Blog post by Heidi Mogstad. This is the final post in a three-part series on this topic.
Problematising the subject of humanitarian protection
Following Russia’s invasion of Ukraine in February 2022, European countries have welcomed millions of Ukrainian refugees fleeing the brutality of the war.
This swift and compassionate response is both warranted and encouraging. Yet, ten months into the conflict it is worth reflecting on the moral dilemmas engendered by this response, namely that the exceptional willingness to welcome Ukrainian refugees does not merely reflect geopolitical concerns (Russia as a common threat) and realities (Ukrainians’ visa freedom, European solidarity, etc.), but should also be read in part as an expression of humanitarian racism.

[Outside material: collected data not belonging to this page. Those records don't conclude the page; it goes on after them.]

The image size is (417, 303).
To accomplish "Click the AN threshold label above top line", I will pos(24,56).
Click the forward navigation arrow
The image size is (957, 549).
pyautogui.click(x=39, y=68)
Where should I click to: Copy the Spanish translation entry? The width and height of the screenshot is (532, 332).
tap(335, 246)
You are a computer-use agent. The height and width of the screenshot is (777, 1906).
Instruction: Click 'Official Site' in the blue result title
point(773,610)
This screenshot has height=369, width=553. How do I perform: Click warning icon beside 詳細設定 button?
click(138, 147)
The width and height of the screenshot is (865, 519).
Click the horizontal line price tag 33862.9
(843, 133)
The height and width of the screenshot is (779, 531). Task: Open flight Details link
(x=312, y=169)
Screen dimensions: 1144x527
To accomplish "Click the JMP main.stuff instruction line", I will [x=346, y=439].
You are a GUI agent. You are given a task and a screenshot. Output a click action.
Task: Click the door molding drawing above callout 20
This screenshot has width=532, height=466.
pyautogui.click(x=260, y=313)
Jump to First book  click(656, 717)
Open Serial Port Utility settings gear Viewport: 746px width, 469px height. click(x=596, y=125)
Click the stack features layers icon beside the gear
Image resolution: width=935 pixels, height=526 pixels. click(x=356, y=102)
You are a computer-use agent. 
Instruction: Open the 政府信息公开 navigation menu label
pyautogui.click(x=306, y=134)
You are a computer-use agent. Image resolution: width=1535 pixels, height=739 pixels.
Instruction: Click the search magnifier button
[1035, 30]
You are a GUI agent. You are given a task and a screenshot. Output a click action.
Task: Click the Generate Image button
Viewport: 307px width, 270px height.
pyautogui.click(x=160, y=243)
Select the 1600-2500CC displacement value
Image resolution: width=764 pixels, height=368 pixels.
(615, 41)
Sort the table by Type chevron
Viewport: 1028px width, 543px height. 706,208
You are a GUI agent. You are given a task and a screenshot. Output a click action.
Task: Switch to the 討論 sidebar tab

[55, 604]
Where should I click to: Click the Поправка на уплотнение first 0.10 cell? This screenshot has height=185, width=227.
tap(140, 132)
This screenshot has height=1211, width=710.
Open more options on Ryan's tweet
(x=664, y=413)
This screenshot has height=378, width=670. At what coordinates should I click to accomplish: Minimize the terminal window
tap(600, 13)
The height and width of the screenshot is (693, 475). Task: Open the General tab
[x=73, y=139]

While making this case is beyond the scope of this intervention, it is crucial to note that humanitarian racism is not only expressed in blunt and obvious forms or episodes (as when non-white students in Ukraine were prevented from crossing the border into Poland), nor is it merely a case of individual attitudes or dispositions. Conversely, humanitarian racism is a cultural and structural phenomenon that comes in many forms and expressions, including resistance towards mixing cultures and religions.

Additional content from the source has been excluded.